What Counts as your 5 a Day?
What Counts as your 5 a Day?
Few health facts are as well known as the one dictating that each person needs to take in at least five separate pieces of fruit and veg per day. Let’s look at this issue a little closer, including the ever-present question – just how can we fit five portions in to our diets, day in, day out? It sounds like quite a challenge, but can be achieved easier than you might think…
What counts towards the five a day?
At the most basic level, any kind of fresh, frozen, tinned or dried fruit and vegetables count towards the five a day rule. One portion is usually around a handful, so that's the equivalent of a piece of fruit or a small serving of carrots, peas or sweetcorn. Oh, and it has to be five DIFFERENT servings: eating five apples doesn't count!
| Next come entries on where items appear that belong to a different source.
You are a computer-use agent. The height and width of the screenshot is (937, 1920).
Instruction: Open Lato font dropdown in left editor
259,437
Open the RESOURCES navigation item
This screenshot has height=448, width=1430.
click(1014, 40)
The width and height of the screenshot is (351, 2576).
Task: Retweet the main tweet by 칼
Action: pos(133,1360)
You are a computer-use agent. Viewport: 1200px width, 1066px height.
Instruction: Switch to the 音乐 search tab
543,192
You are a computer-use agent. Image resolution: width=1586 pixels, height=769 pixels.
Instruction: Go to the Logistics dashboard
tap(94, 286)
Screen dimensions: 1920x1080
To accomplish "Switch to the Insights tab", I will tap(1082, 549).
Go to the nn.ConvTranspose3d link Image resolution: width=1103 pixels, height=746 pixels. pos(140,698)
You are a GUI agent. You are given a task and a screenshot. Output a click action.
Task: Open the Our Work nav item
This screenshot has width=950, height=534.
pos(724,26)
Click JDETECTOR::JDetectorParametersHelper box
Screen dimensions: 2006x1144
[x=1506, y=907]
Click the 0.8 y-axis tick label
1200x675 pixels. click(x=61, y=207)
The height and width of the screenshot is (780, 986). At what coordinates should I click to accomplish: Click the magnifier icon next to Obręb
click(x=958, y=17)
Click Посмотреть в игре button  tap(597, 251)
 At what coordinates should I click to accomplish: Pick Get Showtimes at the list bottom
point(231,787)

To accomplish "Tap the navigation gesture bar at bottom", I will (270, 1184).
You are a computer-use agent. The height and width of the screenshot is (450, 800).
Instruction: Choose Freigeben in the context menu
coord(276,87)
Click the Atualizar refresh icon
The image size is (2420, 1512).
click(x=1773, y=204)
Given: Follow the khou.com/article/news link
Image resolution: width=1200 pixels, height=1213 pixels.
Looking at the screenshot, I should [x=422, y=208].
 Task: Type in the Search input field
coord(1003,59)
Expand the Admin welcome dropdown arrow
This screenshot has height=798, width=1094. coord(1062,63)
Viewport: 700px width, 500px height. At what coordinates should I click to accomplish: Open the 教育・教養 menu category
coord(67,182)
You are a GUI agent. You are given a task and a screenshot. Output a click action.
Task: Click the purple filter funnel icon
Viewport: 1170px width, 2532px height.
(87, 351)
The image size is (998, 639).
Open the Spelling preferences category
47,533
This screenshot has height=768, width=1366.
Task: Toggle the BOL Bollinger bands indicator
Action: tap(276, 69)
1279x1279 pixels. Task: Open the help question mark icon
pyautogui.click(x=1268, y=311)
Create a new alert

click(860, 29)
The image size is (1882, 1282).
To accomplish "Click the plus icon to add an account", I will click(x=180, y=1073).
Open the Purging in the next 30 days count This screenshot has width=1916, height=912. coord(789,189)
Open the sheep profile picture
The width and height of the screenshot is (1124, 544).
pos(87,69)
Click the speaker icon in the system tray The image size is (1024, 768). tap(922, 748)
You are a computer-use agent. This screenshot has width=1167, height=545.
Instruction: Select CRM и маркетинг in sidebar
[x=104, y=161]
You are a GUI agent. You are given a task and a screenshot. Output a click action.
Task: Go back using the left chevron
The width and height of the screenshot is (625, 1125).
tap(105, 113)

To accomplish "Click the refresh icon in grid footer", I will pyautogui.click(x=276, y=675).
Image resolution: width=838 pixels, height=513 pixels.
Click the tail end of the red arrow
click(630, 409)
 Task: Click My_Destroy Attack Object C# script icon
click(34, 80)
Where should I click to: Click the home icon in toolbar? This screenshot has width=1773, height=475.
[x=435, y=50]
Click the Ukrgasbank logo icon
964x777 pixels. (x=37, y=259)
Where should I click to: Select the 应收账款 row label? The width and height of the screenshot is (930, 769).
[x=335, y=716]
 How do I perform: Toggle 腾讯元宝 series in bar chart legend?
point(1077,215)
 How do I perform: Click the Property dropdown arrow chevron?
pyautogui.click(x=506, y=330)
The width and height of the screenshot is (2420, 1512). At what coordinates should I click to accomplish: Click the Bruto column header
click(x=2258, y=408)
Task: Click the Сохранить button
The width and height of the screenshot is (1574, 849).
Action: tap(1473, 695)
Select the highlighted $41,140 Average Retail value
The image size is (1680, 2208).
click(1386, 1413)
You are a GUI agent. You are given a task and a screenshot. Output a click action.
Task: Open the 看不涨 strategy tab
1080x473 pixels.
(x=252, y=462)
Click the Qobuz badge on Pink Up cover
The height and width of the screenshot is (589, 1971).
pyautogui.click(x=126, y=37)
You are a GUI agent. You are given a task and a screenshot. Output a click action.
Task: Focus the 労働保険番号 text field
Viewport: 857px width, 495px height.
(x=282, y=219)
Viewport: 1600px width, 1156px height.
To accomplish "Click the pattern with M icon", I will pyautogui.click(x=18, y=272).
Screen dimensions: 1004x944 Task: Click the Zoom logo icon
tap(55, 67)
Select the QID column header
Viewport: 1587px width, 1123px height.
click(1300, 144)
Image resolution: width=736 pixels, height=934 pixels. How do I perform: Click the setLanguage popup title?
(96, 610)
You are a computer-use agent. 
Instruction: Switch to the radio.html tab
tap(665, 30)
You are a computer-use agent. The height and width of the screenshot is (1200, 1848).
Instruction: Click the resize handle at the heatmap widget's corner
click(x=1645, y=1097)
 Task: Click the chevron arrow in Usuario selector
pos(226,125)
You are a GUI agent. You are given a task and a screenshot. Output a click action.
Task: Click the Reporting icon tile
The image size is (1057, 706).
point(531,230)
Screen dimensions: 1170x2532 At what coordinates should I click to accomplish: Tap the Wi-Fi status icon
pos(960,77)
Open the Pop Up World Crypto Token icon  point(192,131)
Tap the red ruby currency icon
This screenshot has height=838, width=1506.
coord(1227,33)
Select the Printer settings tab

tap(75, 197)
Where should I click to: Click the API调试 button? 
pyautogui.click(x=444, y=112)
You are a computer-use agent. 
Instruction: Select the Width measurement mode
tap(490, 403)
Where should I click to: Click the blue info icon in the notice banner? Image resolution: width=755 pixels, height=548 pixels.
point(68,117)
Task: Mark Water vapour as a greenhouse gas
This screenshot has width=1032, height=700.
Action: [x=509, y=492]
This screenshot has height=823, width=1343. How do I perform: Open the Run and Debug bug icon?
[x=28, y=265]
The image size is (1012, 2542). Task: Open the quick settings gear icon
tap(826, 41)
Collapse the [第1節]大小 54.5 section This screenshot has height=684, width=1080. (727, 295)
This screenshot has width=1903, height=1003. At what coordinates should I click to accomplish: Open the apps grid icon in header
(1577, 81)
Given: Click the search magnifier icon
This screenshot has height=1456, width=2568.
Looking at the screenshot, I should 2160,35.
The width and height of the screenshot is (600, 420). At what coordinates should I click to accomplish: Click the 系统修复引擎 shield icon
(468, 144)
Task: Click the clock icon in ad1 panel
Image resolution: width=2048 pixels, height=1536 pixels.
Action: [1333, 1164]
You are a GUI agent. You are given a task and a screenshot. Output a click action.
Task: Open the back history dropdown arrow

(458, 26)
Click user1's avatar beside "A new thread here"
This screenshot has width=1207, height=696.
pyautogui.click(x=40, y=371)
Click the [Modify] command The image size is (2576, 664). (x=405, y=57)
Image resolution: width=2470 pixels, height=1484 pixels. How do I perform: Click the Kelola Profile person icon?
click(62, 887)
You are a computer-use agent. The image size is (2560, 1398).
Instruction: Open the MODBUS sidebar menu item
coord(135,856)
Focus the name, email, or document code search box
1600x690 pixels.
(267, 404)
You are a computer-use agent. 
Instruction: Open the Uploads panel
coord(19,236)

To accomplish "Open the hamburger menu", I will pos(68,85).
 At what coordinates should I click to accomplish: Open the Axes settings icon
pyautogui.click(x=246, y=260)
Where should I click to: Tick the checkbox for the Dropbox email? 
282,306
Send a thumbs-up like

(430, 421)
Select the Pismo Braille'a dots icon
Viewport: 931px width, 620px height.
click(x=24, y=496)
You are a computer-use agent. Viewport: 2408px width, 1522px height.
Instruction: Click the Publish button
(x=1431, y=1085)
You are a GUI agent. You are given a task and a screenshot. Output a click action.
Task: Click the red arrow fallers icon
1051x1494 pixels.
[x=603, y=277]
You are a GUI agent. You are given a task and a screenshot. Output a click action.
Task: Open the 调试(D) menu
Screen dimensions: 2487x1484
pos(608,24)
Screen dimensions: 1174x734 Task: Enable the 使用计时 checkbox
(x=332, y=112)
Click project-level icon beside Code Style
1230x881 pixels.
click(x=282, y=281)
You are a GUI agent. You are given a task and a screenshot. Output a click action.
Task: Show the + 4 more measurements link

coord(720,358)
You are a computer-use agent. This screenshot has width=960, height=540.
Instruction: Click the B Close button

Do juices and smoothies count?
They can. However, the juice or smoothie must be 100% made from the fruit or veg: if there's anything added at all, then they’re scrubbed from the list (treat anything labelled ‘fruit juice drink’ as something to avoid). Innocent Smoothies are a good example of ones that do count. It's worth noting, mind, that eating the fruit and veg whole is still preferable: juicing can squash the natural sugars out of the food, meaning that they can be bad for your teeth if consumed excessively. Some veg and fruit works better for juicing than others.
Can I cheat?
Not really – the requirement for five separate portions doesn’t change. But you can embrace some simple recipes which include fruit and vegetables without anyone really noticing. Baked beans on toast bags one, as does topping cereal with a banana. If you love eggs, another clever method is to hard boil a couple, scoop out the yolks, and add a filling – sun dried tomatoes with some fresh basil gives it an Italian twist. It’s a veggy version of the classic deviled eggs recipe, which can you follow easily enough on the Kraft website.
Can I include pulses?
In some cases, yes, pulses can be part of the daily amount. Kidney beans, lentils and chick peas, in particular, all count. However, they can only constitute one serving altogether, as they don't offer quite the same mix of vitamins and materials that fruit and vegetables do. A big plate of the three pulses above is still only one!
Do potatoes count?
Ha, nice try! No, potatoes don't count: they're considered a starchy food much akin to rice and pasta. If you're obsessed with mash, roasts and chips then consider the merits of sweet potatoes, which are similar but are much better for you in the long run. And they do count.
That seems like a lot, I only eat three meals a day!
Understandable: one of the problems that people have is trying to squeeze all that veg and fruit in, especially if they're not big fans of the stuff anyway. These recipes represent a good way to get a good couple of the five in without much effort:
Spaghetti bolognese. One of the glorious things about spag bol is that when you get the sauce right, it can disguise almost anything, especially if you use good meat, which is full of flavour. You could easily include a chopped up mushroom or pepper (or indeed both) within the mix without even really noticing that they were there. Add the chopped tomatoes used to make the sauce and a fruit salad for pudding, and you’ve got all five in one meal!
Curries. Again, the sheer spice and flavour within your standard curry sauce make it ideal for disguising the tastes that you're not so keen on. Mushrooms, peppers and even fruits such as apple and pineapple can be used to give a curry a bit more flavour, without spoiling the savoury (and delicious) overall taste.
Once you know exactly what the five a day constitutes, it becomes easier to work out little ways to include them. If you’re struggling then start slow: do a week making sure you have one a day, then two, then three. Within six weeks, you’ll be easily meeting your requirements.